Von Bartimäus, dem blinden Bettler, ist heute im Evangelium die Rede. Mit seinem besonders geschärften Gehör nimmt er wahr: Jesus, von dem alle Welt redet, ist in seiner Nähe. „Wenn es stimmt, dass er so viele Menschen heilt – dann vielleicht auch mich?“ Bartimäus ruft nicht, er schreit hinter Jesus her: „Sohn Davids, Jesus, erbarme dich meiner!“ Die Szene wird mit wenigen Strichen gezeichnet; ein knapper Dialog: „Was soll ich dir tun?“ – „Rabbuni, dass ich wieder sehen kann!“
Es ist eine Szene im Vorübergehen, wie nicht selten bei Markus. Es konzentriert sich alles auf die umstürzenden Begegnungen mit Jesus, buchstäblich dem „Heiland“.
Ein neuer Alltag beginnt
Die Lesungen vom 30. Sonntag im Jahreskreis / Lesejahr B zum Hören finden Sie hier.
Bartimäus erfährt Heilung, die Augen werden ihm geöffnet.

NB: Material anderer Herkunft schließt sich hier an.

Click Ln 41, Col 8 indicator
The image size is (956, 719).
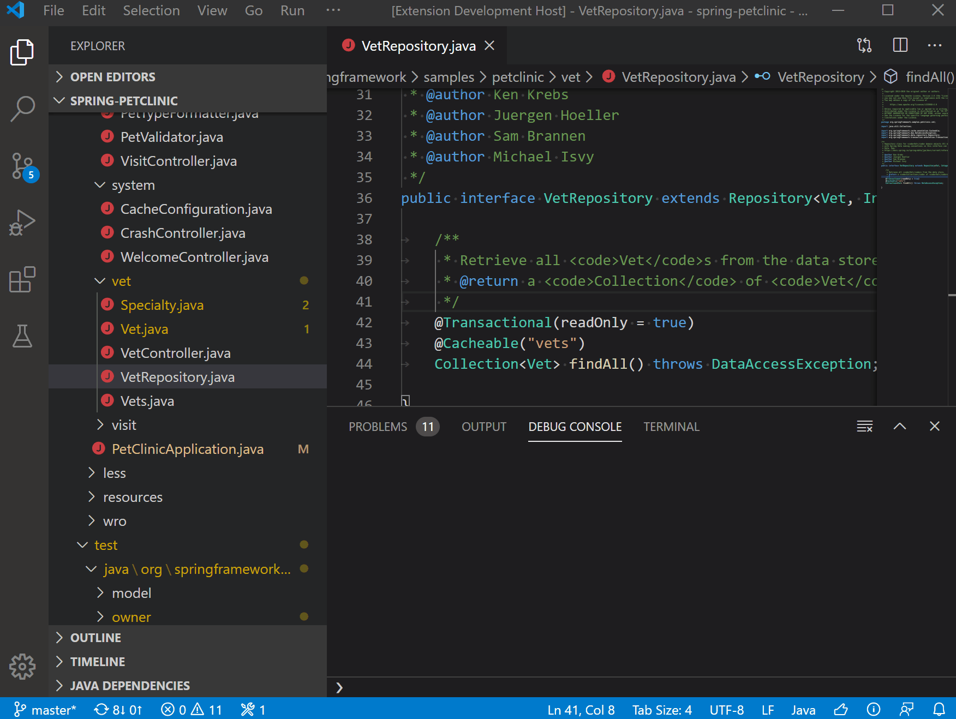coord(581,710)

Und nun? Für den jetzt Sehenden beginnt ein völlig neuer Alltag, er muss die Enge seiner Bettelwelt verlassen, eine Arbeit aufnehmen. Und irgendwann endet auch für ihn die Phase, dass seine Umwelt ihm gratuliert, ihn bestaunt und er „interessant“ ist.

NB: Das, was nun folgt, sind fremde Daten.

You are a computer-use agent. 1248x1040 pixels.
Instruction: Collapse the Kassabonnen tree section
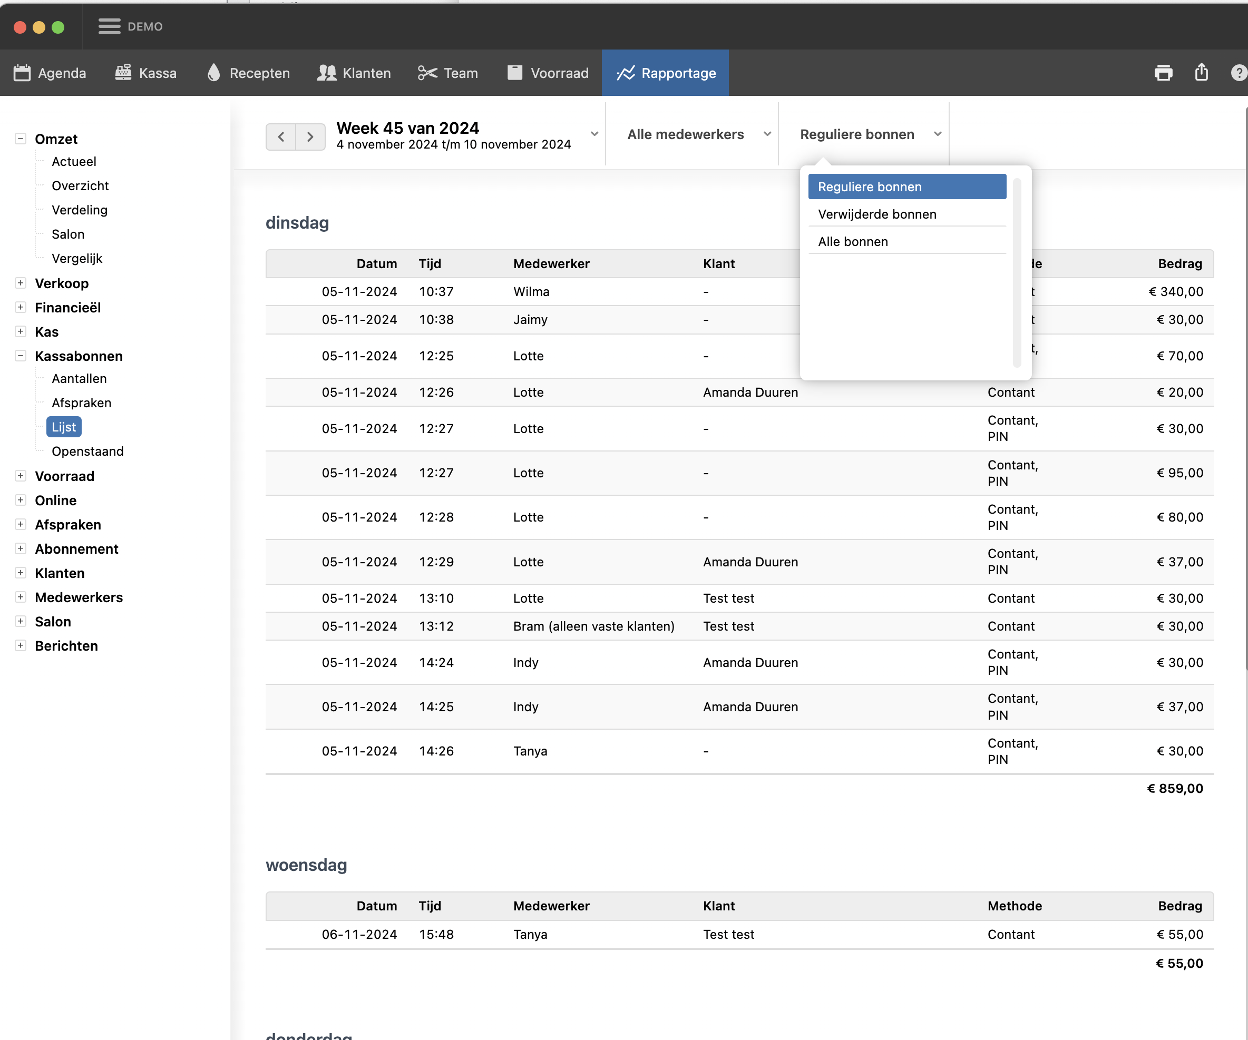pos(21,356)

Die Mühsal des Alltags wird ihn einholen. Ob er sich dann schnell an die wunderbare Möglichkeit des Sehens gewöhnen wird, sie bald als alltäglich empfinden wird und als selbstverständlich? Oder entdeckt er, dass die frühere Bettlerexistenz und die Sehbehinderung bei aller Demütigung und Abhängigkeit auch ihre Bequemlichkeit hatte? So wie jene Erzählung, die Bartimäus gewiss kannte: wie das Volk Israel sich zu den „Fleischtöpfen Ägyptens“ zurücksehnte, weil die 40 Jahre Wüstenwanderung zermürbend war mit so manchen Entbehrungen und Gefahren?